At this point in the endless news coverage of Hurricane Sandy, we’re all familiar with the swelling, emotional orchestrals that play over montages of the devastating destruction. So where does that music come from? TV studios, of course, don’t have orchestras in their production rooms. Instead, they download event-appropriate tracks from music libraries, such as New York’s Audio Network, which services media globally, including Bloomberg.
Bloomberg Businessweek tracked down Chris Egan, a London musician who in 2009 co-wrote Flying Fortress, one of the tracks Bloomberg Television has been using for Hurricane Sandy reports.
“When we composed the piece, we thought about the following images: military, warfare, devastation. Sadly, Sandy falls into the last part,” he writes in an e-mail. “When writing production music, we always have a very clear vision of the mood and emotion we are trying to portray with the track. … Otherwise, you just end up with generic music that doesn’t do anything.”
News producers working on hurricane stories may have found tracks by searching under such keywords as “urgent, news, tension,” Audio Network spokesperson Kristen Harold explains.

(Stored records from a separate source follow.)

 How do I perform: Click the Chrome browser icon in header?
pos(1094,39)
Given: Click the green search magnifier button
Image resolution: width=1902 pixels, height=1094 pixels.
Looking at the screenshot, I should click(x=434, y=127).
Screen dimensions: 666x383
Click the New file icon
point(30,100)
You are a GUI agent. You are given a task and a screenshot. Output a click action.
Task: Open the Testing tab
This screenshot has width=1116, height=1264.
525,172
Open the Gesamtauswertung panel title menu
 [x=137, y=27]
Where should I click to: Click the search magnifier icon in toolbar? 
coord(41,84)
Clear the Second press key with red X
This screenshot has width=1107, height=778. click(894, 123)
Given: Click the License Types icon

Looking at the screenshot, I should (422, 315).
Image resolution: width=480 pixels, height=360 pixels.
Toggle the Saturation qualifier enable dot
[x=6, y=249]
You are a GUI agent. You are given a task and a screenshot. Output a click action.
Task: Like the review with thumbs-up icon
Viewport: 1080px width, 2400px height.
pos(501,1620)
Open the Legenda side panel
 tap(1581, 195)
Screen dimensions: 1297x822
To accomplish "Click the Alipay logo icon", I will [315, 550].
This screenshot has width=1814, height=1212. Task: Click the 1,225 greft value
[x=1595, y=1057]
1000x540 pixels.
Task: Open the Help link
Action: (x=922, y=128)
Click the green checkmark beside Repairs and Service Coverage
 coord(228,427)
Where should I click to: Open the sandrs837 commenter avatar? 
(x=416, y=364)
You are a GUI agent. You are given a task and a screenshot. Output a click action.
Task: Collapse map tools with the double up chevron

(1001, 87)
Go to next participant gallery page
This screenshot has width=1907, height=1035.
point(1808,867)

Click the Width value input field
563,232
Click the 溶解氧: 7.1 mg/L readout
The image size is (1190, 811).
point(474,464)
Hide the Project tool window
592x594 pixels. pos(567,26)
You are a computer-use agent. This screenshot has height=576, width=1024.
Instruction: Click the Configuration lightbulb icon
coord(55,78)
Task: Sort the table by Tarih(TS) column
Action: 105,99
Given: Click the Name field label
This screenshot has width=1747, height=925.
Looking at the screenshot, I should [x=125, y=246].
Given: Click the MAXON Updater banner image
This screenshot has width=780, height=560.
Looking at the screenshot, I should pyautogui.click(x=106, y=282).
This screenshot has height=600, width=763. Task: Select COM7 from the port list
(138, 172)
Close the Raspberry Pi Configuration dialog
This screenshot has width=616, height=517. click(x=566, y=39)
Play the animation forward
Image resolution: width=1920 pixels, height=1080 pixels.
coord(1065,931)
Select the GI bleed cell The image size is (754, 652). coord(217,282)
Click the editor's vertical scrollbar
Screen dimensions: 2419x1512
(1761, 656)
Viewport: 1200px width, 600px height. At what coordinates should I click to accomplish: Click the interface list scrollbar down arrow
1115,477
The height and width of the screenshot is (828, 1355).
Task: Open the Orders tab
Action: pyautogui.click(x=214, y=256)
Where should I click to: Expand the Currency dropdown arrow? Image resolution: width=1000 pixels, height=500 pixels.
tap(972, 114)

For aftermath stories, they might search under “sad, reflective, orchestral.”
At Audio Network, downloads of tracks in the news and current affairs genre during the hurricane increased 200 percent to 300 percent, to more than 10,000, says Harold. “This has certainly been the biggest news event for us this year,” she says.
According to Miami musician Tim Devine, one of Audio Network’s most-used composers, “news networks use a somber tenor, or an inspirational tenor if it’s a tale of survival,” he says. “Obviously, with something as terrible as a hurricane, you can’t be flip with the music—it has to be meaningful, but not take over the story.”